И вот невеста уже стоит под балдахином и теребит бахрому на платье. А жениха все нет. Уже пропел свою песенку свадебный шут, уже музыканты сыграли приветственный марш, а жених не идет. Напрасно шамес и старосты со свечами обыскали всю синагогу, все уголки осмотрели — нет жениха! Наконец нашли: под креслом пророка Ильи спрятался. Выдал его длинный зеленый кафтан. Пришлось учителю выгонять его из-под кресла палкой: «А ну, жених, ступай под балдахин!»
Что было сил упирался мальчик новыми сапожками, не хотел вылезать из-под кресла, пока отец не вытащил его за пейсы.

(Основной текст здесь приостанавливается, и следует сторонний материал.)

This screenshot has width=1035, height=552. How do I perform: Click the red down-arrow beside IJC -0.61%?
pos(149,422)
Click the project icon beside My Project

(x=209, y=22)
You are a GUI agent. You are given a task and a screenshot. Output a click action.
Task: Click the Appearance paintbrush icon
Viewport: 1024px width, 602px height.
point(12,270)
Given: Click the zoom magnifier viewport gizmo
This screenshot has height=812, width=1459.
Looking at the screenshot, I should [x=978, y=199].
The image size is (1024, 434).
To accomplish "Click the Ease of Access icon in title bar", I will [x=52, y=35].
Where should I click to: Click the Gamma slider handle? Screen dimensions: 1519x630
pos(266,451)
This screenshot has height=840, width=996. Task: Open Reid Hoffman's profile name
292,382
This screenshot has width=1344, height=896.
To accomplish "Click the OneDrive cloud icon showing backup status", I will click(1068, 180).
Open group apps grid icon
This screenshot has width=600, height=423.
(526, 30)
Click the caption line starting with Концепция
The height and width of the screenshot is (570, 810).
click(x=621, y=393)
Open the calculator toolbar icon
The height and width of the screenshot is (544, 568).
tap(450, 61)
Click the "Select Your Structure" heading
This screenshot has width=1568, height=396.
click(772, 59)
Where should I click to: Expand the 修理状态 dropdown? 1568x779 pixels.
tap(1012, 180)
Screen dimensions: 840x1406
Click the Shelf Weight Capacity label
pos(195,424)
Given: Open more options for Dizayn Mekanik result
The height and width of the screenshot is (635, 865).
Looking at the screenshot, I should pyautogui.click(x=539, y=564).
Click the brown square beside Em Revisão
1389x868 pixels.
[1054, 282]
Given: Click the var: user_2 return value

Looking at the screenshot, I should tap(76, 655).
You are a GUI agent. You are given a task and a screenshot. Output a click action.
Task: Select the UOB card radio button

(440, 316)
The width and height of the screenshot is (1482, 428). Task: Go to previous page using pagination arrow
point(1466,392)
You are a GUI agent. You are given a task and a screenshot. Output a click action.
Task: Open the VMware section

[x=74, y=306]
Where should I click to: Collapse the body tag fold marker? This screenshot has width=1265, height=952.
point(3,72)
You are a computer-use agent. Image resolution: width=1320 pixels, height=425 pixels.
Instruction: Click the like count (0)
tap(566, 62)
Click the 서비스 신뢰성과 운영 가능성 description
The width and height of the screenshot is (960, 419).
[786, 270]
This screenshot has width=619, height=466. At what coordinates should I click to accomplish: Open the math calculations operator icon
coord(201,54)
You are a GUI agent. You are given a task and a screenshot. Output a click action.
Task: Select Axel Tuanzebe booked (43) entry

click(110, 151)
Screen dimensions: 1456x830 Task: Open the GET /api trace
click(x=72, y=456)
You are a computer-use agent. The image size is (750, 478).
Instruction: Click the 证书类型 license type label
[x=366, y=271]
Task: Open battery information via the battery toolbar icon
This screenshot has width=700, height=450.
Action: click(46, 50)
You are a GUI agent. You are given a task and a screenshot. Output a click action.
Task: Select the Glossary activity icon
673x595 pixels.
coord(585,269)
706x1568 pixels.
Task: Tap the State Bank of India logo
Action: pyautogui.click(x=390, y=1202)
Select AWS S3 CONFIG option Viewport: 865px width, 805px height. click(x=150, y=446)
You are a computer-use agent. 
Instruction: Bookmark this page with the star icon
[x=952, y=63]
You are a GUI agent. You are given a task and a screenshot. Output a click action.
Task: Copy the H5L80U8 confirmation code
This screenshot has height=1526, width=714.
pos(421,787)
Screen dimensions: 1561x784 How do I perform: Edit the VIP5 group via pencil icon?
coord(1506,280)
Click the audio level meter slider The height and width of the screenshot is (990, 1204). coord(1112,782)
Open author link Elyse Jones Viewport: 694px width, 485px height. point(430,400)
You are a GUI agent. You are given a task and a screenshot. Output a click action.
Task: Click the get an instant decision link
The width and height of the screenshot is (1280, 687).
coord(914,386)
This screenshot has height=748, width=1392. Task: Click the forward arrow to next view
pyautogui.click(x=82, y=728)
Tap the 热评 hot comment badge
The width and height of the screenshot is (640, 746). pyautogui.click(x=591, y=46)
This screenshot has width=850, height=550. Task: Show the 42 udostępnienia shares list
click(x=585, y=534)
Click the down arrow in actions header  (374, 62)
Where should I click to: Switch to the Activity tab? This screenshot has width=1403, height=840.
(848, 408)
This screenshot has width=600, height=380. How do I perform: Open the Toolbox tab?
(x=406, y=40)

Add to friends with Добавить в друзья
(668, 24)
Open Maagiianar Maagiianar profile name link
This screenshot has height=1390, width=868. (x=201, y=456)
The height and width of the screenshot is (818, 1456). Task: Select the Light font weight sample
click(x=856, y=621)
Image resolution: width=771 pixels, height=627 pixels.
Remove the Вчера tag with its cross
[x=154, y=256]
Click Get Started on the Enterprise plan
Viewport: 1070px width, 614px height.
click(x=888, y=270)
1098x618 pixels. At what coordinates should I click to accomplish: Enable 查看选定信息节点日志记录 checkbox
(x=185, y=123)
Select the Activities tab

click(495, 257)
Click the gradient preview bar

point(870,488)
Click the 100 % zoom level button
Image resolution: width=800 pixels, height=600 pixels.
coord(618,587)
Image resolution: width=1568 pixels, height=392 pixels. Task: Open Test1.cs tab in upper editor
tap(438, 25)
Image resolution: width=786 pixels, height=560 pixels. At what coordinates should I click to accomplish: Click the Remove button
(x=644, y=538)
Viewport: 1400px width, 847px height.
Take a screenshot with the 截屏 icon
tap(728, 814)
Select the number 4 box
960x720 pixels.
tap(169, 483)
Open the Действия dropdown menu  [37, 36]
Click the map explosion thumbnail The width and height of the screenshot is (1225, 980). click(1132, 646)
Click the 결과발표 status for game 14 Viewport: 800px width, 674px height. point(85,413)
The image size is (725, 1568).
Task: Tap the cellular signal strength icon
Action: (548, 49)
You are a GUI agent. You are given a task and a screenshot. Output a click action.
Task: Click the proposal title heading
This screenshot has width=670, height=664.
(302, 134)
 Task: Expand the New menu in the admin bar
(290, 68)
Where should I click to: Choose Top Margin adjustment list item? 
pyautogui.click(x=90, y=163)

А друзья смеялись над ним, и показывали язык, и уже распевали сочиненную кем-то песенку:
Все на свадьбу идут,
Все танцуют и поют,
Только Шлоймеле рыдает,
Почему — и сам не знает.
— Я жениться не хочу,
Вот и плачу и кричу!
Как ни упирался жених, отец все-таки притащил его за ухо. А чтобы он не сбежал из-под балдахина, пришлось отцу и учителю стоять у него по сторонам и держать за полы кафтана. Тогда обратил жених свой гнев на невесту, начал толкать ее в бок, пока невеста не угостила его полученными за свои волосы коржиками. Только тогда он согласился жениться…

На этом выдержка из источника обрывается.